そのためには、それぞれが描くキャリアパスを実現できる人事評価制度の導入、女性管理職育成プログラムの構築、管理職としてのスキルアップ支援が不可欠ですし、時短勤務やフレックス、テレワークなど多様で柔軟な働き方を可能とする環境の整備も必要です。
さらには、職場の理解促進は当然ながら、男性の育児休業取得の支援、金銭的サポートなど、仕事と生活の調和に向けた一歩踏み込んだアクションも大切になると言えそうです。つまり、私たち企業が取り組めることは大いにあるということです。
女性活躍推進に向け、国はあらゆる対策を講じています。私たちもまた、これらに呼応した努力が引き続き求められています。

* [設問 A]
本文の「そのためには」で始まる段落を、主な事実を保ったまま箇条書きに書き直してください。

* [抽出資料]
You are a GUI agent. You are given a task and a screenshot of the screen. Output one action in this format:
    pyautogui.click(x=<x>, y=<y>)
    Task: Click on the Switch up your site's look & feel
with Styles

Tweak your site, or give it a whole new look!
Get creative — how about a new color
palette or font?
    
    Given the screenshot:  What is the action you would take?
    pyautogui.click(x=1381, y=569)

==

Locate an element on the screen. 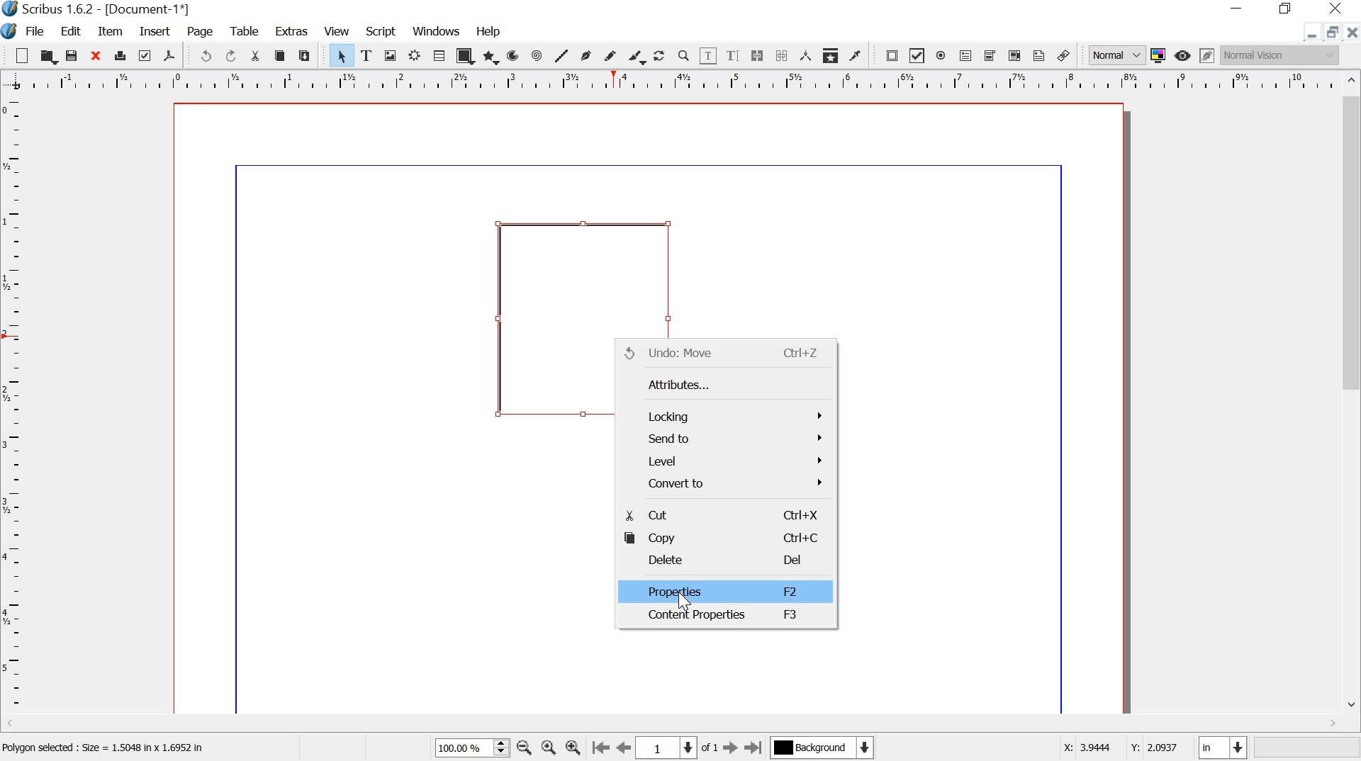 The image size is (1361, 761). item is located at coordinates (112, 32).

* [設問 B]
記録のうち、「You are a GUI」を含む行から「pyautogui.click(x=1381, y=569)」を含む行まで(両端を含む)を、空行を除いてMarkdownの表に変換してください。列名は「行番号」と「内容」とします。

* [正解 A]
不可欠な取り組み:
- それぞれが描くキャリアパスを実現できる人事評価制度の導入
- 女性管理職育成プログラムの構築
- 管理職としてのスキルアップ支援

必要な取り組み:
- 時短勤務、フレックス、テレワークなど、多様で柔軟な働き方を可能とする環境の整備

* [正解 B]
| 行番号 | 内容 |
|---|---|
| 1 | You are a GUI agent. You are given a task and a screenshot of the screen. Output one action in this format: |
| 2 |     pyautogui.click(x=<x>, y=<y>) |
| 3 |     Task: Click on the Switch up your site's look & feel |
| 4 | with Styles |
| 5 | Tweak your site, or give it a whole new look! |
| 6 | Get creative — how about a new color |
| 7 | palette or font? |
| 8 |     Given the screenshot:  What is the action you would take? |
| 9 |     pyautogui.click(x=1381, y=569) |